▸ **WHAT YOU ARE ASKED TO DO**: Copy every record below exactly as it appears.

▸ **SUPPLIED RECORDS**:
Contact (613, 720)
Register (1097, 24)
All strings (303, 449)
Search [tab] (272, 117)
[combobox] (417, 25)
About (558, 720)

▸ **RESPONSE BOX**:
Contact (613, 720)
Register (1097, 24)
All strings (303, 449)
Search [tab] (272, 117)
[combobox] (417, 25)
About (558, 720)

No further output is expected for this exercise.